Work to complete
Set down the data below in full and exactly, minus the pictures.

▼

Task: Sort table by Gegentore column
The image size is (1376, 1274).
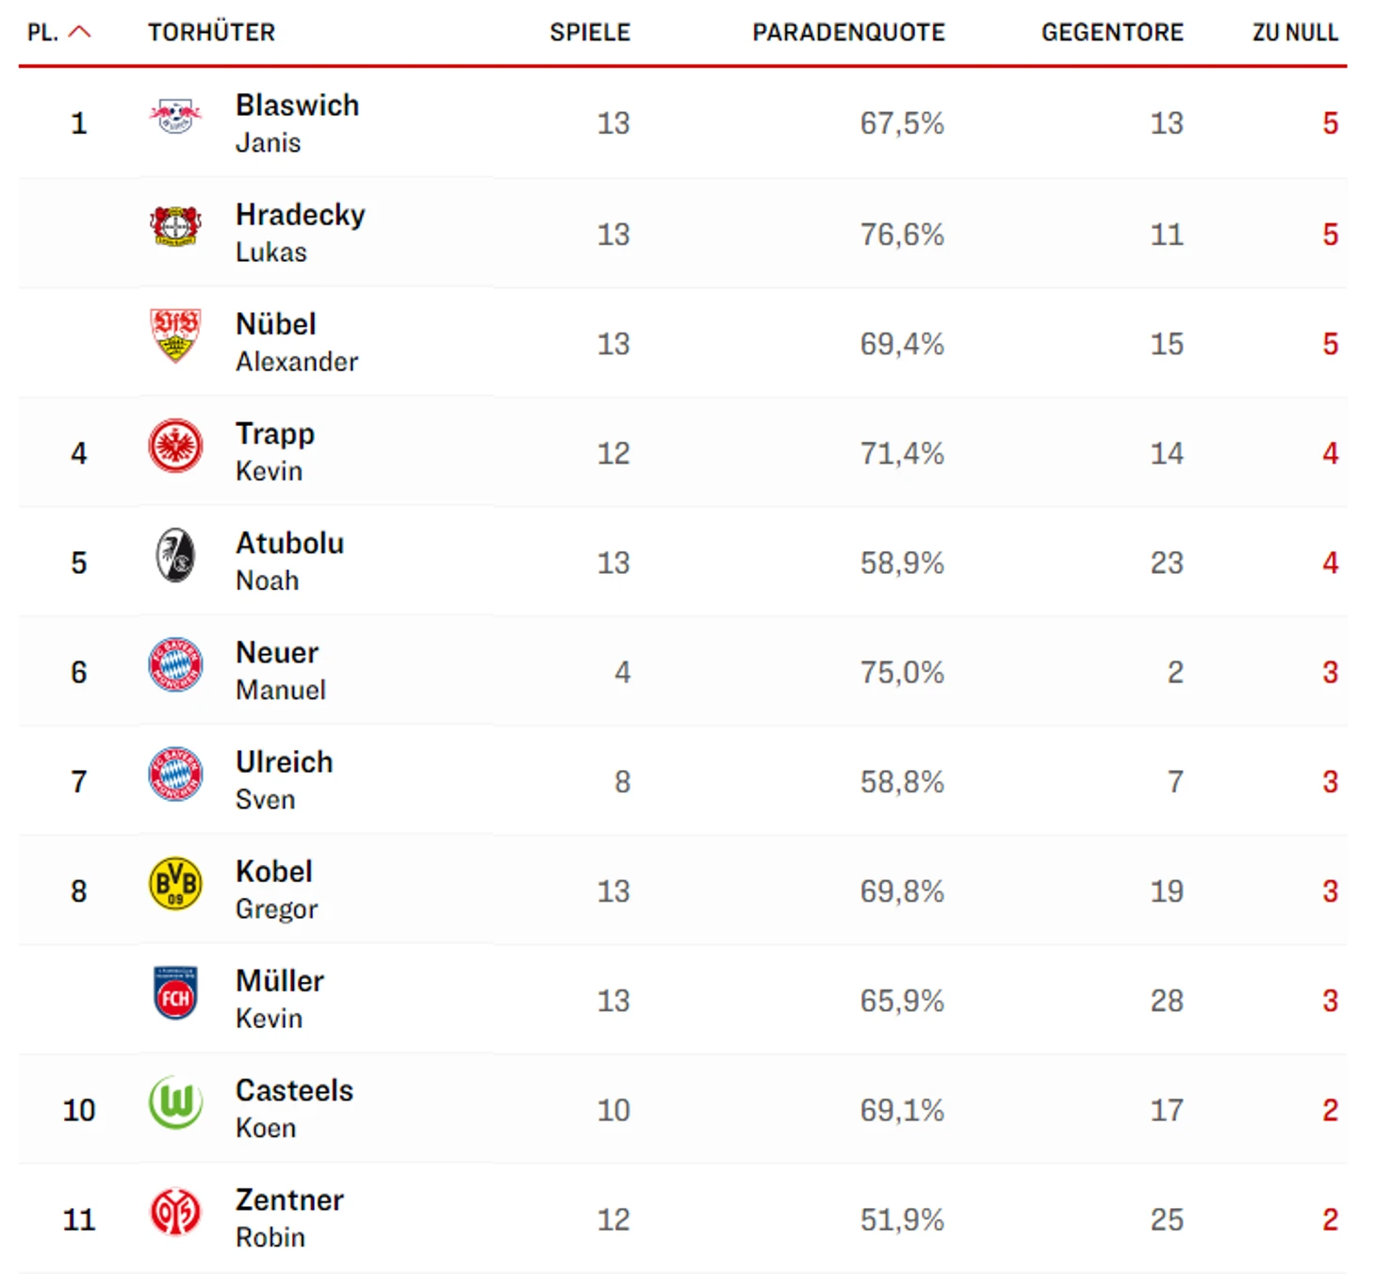Action: [1112, 33]
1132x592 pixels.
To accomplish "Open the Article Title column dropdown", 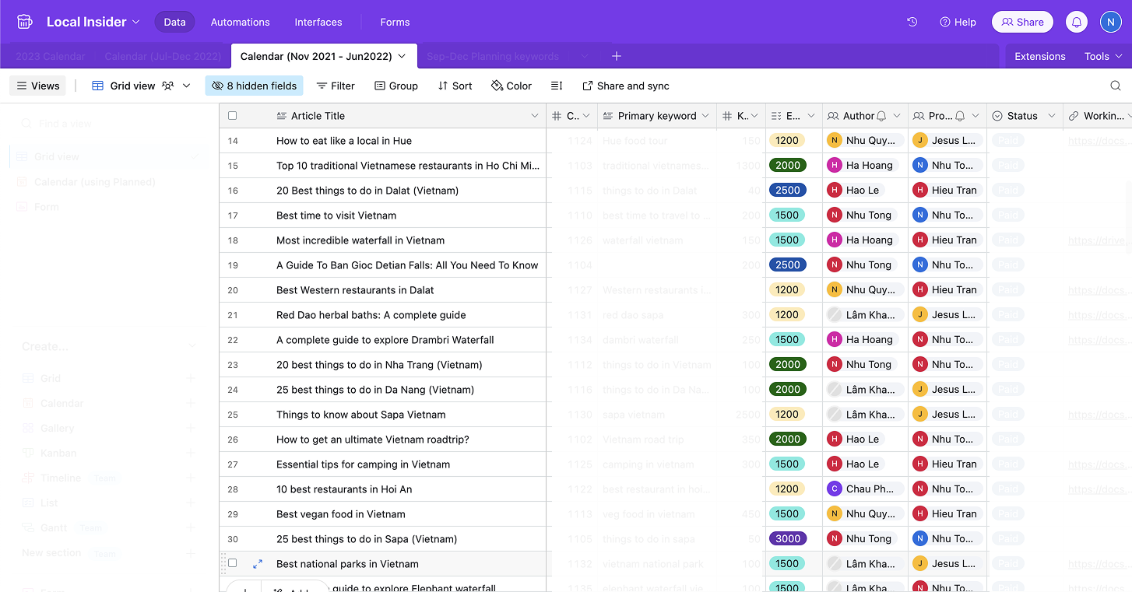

▲

Written answer
Task: Sort table by Gegentore column
The image size is (1376, 1274).
Action: [1112, 33]
1132x592 pixels.
To accomplish "Open the Article Title column dropdown", 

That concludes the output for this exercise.